The 924-GB Verdict: A Pivotal Checkpoint in the EAGLE-3 Hidden State Extraction

Introduction

In the long and winding journey of training an EAGLE-3 speculative decoding drafter for the Kimi-K2.5 model, few moments carry as much weight as the one captured in message index 3413. After hours of waiting—nearly two hours of steady extraction at ~1.5 samples per second—the assistant finally receives confirmation that the pipeline has delivered. The message is deceptively simple: a single bash command that queries disk usage, lists output directories, and reads a configuration file. But what it represents is the culmination of an entire sub-session's worth of debugging, pivoting, and infrastructure rebuilding. This article unpacks that single message, exploring why it was written, what decisions it reflects, and what knowledge it creates.

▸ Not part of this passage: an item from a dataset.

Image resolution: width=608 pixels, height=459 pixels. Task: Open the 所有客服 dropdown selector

The Context: Why This Message Exists

To understand message 3413, one must understand the tortured path that led to it. The assistant had been working on deploying an EAGLE-3 speculative decoding drafter for Kimi-K2.5, a large language model running across 8 NVIDIA RTX PRO 6000 Blackwell GPUs. The original approach used vLLM for hidden state extraction and drafter integration, but that path had failed spectacularly: the vLLM-based EAGLE-3 drafter achieved only a ~15% acceptance rate, yielding a net throughput of just 0.66× the base model ([msg 3390]). This was worse than running without speculation at all.

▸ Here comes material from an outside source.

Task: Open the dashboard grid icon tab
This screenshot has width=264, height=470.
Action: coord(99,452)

The assistant made a critical pivot to SGLang, a different inference engine, and began rebuilding the entire pipeline from scratch. This involved:

  1. Tuning SGLang's single-stream performance from 63.6 tok/s to 90.0 tok/s using NCCL environment variables and --num-continuous-decode-steps 4 ([msg 3410]).
  2. Developing a non-invasive server-side patch (Approach C) that captures intermediate hidden states at layers [3, 31, 59] during the prefill phase, saving them as binary .pt files to /dev/shm/.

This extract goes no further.